The American Journal of Gastroenterology
GERD MEDICAL MANAGEMENT
Management of GERD requires a multifaceted approach, taking into account the symptom presentation, endoscopic findings, and likely physiological abnormalities.
Medical management includes lifestyle modifications and pharmacologic therapy, principally with medications that reduce gastric acid secretion.
Recommendations
1. Guidelines recommend weight loss in overweight and obese patients for improvement of GERD symptoms (strong recommendation, moderate level of evidence).
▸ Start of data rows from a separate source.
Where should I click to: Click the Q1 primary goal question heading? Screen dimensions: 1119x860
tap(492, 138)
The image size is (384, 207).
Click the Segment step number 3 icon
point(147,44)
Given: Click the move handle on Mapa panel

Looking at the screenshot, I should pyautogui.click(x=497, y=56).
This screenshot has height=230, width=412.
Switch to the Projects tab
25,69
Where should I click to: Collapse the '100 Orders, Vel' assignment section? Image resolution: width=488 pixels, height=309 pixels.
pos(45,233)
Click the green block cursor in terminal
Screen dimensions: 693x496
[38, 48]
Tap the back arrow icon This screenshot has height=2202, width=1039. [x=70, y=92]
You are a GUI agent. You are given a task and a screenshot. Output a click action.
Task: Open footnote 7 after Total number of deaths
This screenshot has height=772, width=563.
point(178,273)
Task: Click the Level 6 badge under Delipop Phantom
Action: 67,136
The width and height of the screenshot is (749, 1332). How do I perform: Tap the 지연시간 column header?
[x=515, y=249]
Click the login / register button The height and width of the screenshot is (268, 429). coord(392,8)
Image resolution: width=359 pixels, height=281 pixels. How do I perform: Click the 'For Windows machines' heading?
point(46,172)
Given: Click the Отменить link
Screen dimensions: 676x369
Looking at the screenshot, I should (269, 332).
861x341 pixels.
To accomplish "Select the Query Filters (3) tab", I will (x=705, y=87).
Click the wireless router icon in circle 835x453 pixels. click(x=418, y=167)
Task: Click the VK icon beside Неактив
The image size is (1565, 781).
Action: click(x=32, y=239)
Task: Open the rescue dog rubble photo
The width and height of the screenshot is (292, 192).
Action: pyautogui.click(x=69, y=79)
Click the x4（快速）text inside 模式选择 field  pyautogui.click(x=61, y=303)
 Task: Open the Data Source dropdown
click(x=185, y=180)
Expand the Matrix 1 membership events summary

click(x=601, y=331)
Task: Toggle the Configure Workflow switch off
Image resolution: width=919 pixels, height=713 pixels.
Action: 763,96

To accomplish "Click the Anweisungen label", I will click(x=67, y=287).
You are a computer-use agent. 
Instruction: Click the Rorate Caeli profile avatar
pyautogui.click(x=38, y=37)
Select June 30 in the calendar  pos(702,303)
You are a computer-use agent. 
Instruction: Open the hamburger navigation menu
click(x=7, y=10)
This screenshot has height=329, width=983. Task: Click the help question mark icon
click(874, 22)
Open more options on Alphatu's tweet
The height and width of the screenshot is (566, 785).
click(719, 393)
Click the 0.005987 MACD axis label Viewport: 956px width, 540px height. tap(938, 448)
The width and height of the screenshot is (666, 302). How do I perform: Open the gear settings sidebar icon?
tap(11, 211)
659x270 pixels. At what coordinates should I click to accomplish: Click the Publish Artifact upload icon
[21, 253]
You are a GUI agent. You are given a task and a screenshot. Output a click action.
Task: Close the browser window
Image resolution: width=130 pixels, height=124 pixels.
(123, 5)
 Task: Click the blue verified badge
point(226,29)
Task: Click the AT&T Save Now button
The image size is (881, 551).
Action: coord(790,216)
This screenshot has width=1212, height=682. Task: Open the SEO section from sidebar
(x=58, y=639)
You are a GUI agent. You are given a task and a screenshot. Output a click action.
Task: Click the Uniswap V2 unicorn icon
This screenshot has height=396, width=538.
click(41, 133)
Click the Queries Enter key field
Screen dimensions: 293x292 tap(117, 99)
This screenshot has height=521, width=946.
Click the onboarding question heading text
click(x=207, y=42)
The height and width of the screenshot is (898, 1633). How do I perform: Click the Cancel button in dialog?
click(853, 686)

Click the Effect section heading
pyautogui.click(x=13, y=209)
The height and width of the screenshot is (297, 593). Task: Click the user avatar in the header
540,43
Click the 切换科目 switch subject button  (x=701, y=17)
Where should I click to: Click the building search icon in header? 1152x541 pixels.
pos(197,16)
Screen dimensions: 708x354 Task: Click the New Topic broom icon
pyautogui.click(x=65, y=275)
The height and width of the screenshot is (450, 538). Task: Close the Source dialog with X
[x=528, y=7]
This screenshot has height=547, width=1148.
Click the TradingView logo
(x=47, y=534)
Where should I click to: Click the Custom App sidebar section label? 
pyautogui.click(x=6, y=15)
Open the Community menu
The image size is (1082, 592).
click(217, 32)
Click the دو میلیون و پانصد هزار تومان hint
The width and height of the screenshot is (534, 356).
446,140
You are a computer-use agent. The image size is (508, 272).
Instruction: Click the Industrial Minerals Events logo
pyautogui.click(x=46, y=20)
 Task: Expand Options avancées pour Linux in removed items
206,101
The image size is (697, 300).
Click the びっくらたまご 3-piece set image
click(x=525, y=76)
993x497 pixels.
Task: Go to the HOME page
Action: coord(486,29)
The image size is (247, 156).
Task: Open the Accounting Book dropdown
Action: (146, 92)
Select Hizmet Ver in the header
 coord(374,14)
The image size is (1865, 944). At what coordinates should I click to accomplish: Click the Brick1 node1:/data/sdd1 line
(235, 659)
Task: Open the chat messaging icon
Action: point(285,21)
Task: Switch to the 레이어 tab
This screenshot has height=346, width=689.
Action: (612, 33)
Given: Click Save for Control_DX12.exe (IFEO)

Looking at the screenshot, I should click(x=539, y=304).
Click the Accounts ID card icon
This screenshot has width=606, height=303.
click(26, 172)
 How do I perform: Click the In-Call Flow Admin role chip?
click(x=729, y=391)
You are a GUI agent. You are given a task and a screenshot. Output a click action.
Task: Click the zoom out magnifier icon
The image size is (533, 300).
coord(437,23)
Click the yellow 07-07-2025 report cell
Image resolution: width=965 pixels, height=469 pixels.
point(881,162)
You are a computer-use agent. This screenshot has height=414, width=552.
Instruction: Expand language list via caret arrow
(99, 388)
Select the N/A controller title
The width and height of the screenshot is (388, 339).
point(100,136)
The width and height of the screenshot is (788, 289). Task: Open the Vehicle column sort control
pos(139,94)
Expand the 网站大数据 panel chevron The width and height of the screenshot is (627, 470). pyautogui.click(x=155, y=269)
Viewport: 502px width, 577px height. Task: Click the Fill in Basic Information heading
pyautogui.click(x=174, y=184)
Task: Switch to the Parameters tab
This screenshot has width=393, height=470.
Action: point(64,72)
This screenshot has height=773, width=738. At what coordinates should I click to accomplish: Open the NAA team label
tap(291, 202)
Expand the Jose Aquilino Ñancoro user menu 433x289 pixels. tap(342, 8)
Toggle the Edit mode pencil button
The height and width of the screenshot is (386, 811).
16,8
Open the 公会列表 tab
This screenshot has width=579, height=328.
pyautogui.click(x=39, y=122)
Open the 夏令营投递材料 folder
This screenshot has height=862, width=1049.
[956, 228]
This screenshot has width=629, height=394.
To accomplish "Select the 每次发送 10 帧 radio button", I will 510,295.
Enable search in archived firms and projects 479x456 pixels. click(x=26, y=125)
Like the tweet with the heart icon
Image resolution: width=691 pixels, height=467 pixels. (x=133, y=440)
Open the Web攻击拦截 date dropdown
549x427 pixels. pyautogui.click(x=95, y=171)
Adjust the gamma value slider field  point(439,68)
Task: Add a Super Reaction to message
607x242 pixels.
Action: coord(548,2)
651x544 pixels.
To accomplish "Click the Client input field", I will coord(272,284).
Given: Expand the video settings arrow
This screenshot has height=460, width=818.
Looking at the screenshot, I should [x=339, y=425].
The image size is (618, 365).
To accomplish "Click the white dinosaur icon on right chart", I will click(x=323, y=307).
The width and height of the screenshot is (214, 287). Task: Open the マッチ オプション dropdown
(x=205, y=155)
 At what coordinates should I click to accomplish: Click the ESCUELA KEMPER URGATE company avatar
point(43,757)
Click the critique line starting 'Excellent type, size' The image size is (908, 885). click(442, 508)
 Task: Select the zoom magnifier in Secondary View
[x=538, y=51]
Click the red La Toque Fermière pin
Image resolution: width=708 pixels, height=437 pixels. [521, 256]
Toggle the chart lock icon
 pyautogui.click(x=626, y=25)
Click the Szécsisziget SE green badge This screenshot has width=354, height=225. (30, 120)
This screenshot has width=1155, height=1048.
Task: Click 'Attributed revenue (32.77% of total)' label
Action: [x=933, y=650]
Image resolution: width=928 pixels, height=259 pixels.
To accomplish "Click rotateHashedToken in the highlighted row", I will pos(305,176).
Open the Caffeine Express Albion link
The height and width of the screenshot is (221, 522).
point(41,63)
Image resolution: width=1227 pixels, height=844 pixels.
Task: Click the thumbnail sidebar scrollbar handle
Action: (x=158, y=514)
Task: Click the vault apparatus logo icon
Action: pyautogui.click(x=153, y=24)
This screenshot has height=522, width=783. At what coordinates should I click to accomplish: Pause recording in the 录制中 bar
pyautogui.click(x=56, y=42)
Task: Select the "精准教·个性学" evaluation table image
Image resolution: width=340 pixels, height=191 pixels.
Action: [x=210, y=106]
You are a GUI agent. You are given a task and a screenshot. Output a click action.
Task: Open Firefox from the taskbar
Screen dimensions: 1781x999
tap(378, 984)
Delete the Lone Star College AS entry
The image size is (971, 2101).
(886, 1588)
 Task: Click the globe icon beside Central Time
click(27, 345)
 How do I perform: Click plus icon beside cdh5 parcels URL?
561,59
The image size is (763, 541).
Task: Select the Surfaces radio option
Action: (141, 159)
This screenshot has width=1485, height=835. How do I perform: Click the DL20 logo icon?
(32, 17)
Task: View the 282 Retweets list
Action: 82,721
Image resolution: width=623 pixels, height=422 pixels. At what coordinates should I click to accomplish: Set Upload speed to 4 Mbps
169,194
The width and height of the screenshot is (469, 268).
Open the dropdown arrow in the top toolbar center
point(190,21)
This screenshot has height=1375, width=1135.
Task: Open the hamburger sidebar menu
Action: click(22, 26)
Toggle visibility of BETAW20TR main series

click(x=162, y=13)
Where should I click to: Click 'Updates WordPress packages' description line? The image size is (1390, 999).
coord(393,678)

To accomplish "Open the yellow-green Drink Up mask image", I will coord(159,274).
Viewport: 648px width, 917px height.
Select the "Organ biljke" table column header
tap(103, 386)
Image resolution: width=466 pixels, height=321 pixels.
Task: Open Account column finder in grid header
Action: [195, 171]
2. Guidelines suggest avoiding meals within 2–3 hours of bedtime (conditional recommendation, low level of evidence).
3. Guidelines suggest avoidance of tobacco products/smoking in patients with GERD symptoms (conditional recommendation, low level of evidence).
4. Guidelines suggest avoidance of “trigger foods” for GERD symptom control (conditional recommendation, low level of evidence).
5. Guidelines suggest elevating head of bed for nighttime GERD symptoms (conditional recommendation, low level of evidence).
6. Guidelines recommend treatment with PPIs over treatment with histamine-2-receptor antagonists (H2RA) for healing EE (strong recommendation, high level of evidence).
7. Guidelines recommend treatment with PPIs over H2RA for maintenance of healing from EE (strong recommendation, moderate level of evidence).
8. Guidelines recommend PPI administration 30–60 minutes before a meal rather than at bedtime for GERD symptom control (strong recommendation, moderate level of evidence).
9. For patients with GERD who do not have EE or Barrett's esophagus, and whose symptoms have resolved with PPI therapy, an attempt should be made to discontinue PPIs or to switch to on-demand therapy in which PPIs are taken only when symptoms occur and discontinued when they are relieved (conditional recommendation, low level of evidence).
10. For patients with GERD who require maintenance therapy with PPIs, the PPIs should be administered in the lowest dose that effectively controls GERD symptoms and maintains healing of reflux esophagitis (conditional recommendation, low level of evidence).
11. Guidelines recommend against routine addition of medical therapies in PPI nonresponders (conditional recommendation, moderate level of evidence).
12. Guidelines recommend maintenance PPI therapy indefinitely or antireflux surgery for patients with LA grade C or D esophagitis (strong recommendation, moderate level of evidence).
13. Guidelines do not recommend baclofen in the absence of objective evidence of GERD (strong recommendation, moderate level of evidence).
14. Guidelines recommend against treatment with a prokinetic agent (e.g. metoclopramide) of any kind for GERD therapy unless there is objective evidence of gastroparesis (strong recommendation, low level of evidence).
15. Guidelines do not recommend sucralfate for GERD therapy except during pregnancy (strong recommendation, low level of evidence).
16. Guidelines suggest on-demand or intermittent PPI therapy for heartburn symptom control in patients with NERD (conditional recommendation, low level of evidence).
1. There is conceptual rationale for a trial of switching PPIs for patients who have not responded to one PPI. For patients who have not responded to one PPI, more than one switch to another PPI cannot be supported.
2. Use of the lowest effective PPI dose is recommended and logical but must be individualized.
3. PPIs are the most commonly prescribed medication based on ample data demonstrating consistently superior heartburn and regurgitation relief, as well as improved healing compared with H2RAs.
4. Studies on GERD treatment typically last only 8–12 weeks, in part because symptom relief and healing seem to peak in that time frame.
5. PPIs can bind only to proton pumps that are actively secreting acid. Because meals stimulate proton pump activity, enteric-coated PPIs control intragastric pH best when given before a meal (30–60 minutes before breakfast for once-daily dosing and 30–60 minutes before breakfast and dinner for twice-daily dosing). Bedtime dosing is discouraged because this is less effective than a predinner dose in acid control.
6. Dexlansoprazole, a dual delayed release PPI, in which first absorption is in the duodenum, then partially further down the small bowel, seems to have similar efficacy in pH control regardless of meal timing.